The references to foreign policy were so few and brief that a listener could be forgiven for missing them. Trump reiterated his standard pledge to destroy ISIS, conveniently omitting the increased costs and risks required in trying to do this. He mentioned sanctioning Iranians over their missile program, which was fortunately the only thing he had to say about Iran. He affirmed the “unbreakable alliance with Israel” that isn’t really an alliance. He stated his “strong support” for NATO, which he oddly and wrongly described as being “forged through the bonds of two World Wars.” Trump repeated the call for allies to contribute more to their own security, which isn’t going to happen as long as the U.S. keeps increasing its military spending no matter what. There was nothing in the foreign policy sections of the speech that a previous Republican president wouldn’t have said or hasn’t already said.

The most remarkable and awful moment came when he talked about the Navy SEAL killed in the botched Yemen raid and used the man’s widow as a political prop. It seemed shameful and tacky to exploit the grief of Owens’ family in a televised address to the country. It was even more distasteful because Trump has tried ducking responsibility for the raid he ordered by shifting blame to his predecessor and his generals, and he continues to claim that the raid was a success when all signs indicate that it was not.

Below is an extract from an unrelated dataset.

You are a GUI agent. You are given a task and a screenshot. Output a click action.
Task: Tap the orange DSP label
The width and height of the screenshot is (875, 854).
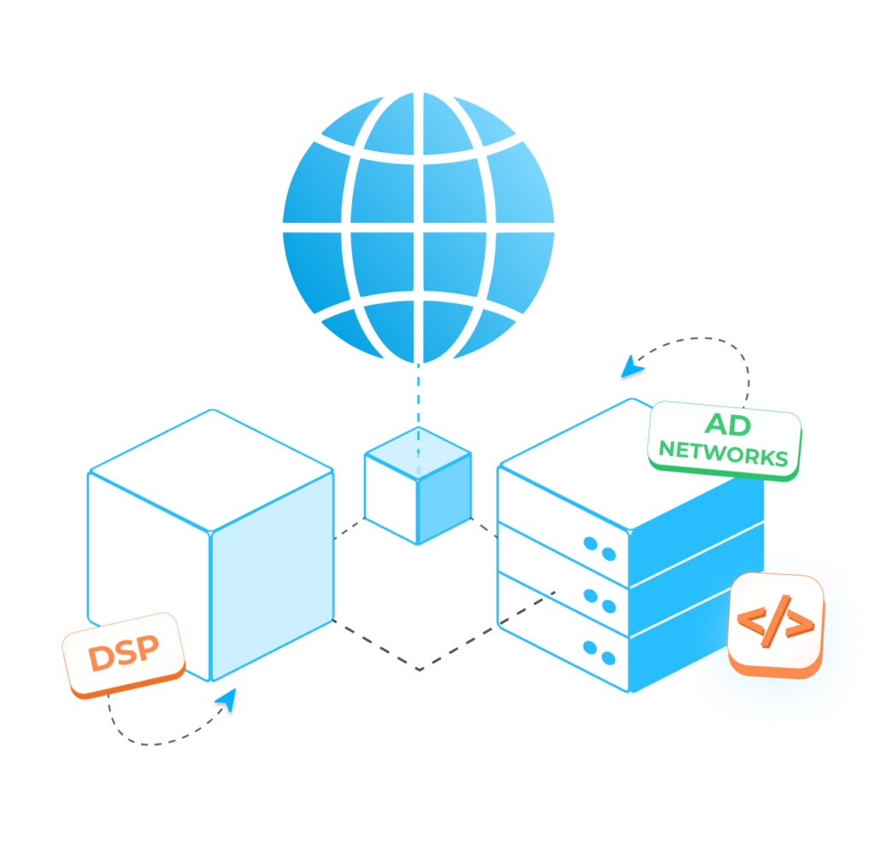point(124,654)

Trump entered office as a wartime president, but he had very little to say about this and said even less about why the U.S. is involved in wars in multiple countries around the globe. The war in Afghanistan didn’t rate a mention, and neither did the ongoing horror of the U.S.-backed war on Yemen. I suppose the very thin silver lining to this is that he didn’t announce plans to escalate U.S. involvement in either country, but that doesn’t mean he won’t do that in both places. For all of Trump’s rhetoric about peace, he gave no indication that he intends to end U.S. involvement in any of the wars it is currently fighting or enabling. I assume that is because he has no intention of doing any such thing. The U.S. remains indefinitely at war in several foreign countries while those wars are barely acknowledged or simply ignored, and the president can get away with this because almost no one in Congress and very few in the media call him on it.